13.3 An MPI Solution

Now that we've seen how to create a serial solution, let's look at a parallel solution. We'll look at the solution first in C and then in FORTRAN and C++.

13.3.1 A C Solution

The reason this area problem is both interesting and commonly used is that it is very straightforward to subdivide this problem. We can let different computers calculate the areas for different rectangles. Along the way, we'll introduce two new functions, MPI_Send and MPI_Receive, used to exchange information among processes.

Basically, MPI_Comm_size and MPI_Comm_rank are used to divide the problem among processors. MPI_Send is used to send the intermediate results back to the process with rank 0, which collects the results with MPI_Recv and prints the final answer. Here is the program:

#include "mpi.h"

#include <stdio.h>

   

/* problem parameters */

#define f(x)            ((x) * (x))

#define numberRects     50

#define lowerLimit      2.0

#define upperLimit      5.0

   

int main( int argc, char * argv[  ] )

{

   /* MPI variables */

   int dest, noProcesses, processId, src, tag;

   MPI_Status status;

   

   /* problem variables */

   int         i;

   double      area, at, height, lower, width, total, range;

   

   /* MPI setup */

   MPI_Init(&argc, &argv);

   MPI_Comm_size(MPI_COMM_WORLD, &noProcesses);

   MPI_Comm_rank(MPI_COMM_WORLD, &processId);

   

   /* adjust problem size for subproblem*/

   range = (upperLimit - lowerLimit) / noProcesses;

   width = range / numberRects;

   lower = lowerLimit + range * processId;

   

   /* calculate area for subproblem */

   area = 0.0;

   for (i = 0; i < numberRects; i++)

   {  at = lower + i * width + width / 2.0;

      height = f(at);

      area = area + width * height;

   }

   

   /* collect information and print results */

   tag = 0;

   if (processId = = 0)         /* if rank is 0, collect results */

   {  total = area;

      for (src=1; src < noProcesses; src++)

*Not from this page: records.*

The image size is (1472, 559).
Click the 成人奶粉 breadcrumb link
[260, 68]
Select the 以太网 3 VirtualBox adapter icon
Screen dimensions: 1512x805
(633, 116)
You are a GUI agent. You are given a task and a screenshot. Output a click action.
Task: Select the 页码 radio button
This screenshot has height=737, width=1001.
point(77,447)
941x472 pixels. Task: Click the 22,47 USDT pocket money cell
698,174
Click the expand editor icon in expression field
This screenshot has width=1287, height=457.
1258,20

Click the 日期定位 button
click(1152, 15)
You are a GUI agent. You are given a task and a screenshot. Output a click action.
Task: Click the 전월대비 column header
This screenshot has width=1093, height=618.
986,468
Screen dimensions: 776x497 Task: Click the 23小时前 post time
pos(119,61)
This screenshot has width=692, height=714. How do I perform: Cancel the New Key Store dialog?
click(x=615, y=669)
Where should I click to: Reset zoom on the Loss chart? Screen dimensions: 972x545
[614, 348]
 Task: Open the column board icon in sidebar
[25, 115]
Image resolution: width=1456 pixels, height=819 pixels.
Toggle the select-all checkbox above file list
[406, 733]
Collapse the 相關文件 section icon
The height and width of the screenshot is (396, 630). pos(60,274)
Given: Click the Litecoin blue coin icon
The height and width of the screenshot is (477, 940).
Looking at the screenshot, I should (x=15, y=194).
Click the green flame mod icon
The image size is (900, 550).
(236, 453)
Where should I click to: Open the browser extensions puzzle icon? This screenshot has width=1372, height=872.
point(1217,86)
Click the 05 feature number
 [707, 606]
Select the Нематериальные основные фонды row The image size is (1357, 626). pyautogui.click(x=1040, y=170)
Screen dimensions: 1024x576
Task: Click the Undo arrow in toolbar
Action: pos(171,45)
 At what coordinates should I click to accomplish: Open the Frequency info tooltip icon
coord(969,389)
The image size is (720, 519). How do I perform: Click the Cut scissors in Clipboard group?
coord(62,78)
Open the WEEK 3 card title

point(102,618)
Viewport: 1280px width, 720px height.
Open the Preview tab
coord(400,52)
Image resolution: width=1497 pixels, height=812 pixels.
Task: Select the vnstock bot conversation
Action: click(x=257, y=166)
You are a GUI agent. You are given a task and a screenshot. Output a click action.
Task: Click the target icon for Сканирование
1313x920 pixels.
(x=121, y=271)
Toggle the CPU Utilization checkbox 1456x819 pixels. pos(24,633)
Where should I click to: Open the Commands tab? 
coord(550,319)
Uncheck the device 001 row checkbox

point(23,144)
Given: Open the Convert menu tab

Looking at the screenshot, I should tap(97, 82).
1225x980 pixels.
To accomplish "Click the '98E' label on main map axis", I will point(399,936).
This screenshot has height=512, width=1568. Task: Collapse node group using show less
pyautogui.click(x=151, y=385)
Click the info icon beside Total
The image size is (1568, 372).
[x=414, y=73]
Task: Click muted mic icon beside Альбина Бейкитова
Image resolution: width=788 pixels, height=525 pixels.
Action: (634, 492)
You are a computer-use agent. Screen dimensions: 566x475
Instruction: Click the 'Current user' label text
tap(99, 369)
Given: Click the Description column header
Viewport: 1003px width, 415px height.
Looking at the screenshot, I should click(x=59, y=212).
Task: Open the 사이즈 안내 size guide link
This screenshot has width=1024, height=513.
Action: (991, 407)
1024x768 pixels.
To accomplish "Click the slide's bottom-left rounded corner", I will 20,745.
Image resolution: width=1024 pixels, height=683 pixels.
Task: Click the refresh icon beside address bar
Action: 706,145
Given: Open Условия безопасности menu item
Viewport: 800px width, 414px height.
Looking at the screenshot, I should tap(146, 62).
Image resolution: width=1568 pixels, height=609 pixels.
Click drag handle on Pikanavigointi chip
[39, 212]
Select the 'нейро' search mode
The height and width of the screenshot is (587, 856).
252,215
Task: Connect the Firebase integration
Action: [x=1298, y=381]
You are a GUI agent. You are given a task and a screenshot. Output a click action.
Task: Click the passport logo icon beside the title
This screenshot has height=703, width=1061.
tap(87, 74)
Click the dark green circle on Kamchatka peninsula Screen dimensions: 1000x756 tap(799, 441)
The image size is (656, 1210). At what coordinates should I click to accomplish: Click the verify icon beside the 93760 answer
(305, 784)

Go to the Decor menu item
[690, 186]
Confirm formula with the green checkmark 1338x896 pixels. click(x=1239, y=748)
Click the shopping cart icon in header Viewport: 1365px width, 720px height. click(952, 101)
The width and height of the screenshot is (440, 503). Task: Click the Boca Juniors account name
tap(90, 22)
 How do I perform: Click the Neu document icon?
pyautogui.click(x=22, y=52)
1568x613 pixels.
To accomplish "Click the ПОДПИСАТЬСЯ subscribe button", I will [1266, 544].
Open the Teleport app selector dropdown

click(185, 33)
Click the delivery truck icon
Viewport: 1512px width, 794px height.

      {  MPI_Recv(&area, 1, MPI_DOUBLE, src, tag, MPI_COMM_WORLD, &status);

         total = total + area;

      }

      fprintf(stderr, "The area from %f to %f is: %f\n",

              lowerLimit, upperLimit, total );

   } 

   else                        /* all other processes only send */

   {  dest = 0; 

      MPI_Send(&area, 1, MPI_DOUBLE, dest, tag, MPI_COMM_WORLD);

   };

   

   /* finish */

   MPI_Finalize( );

   return 0;

}

This code is fairly straightforward, and you've already seen most of it. As before, we begin with the definition of the problem function and parameters. This is followed by the declaration of the variable that we'll need, first for the MPI calls and then for the problem. There are a few MPI variables whose use will be described shortly. Next comes the section that sets up MPI, but there is nothing new here.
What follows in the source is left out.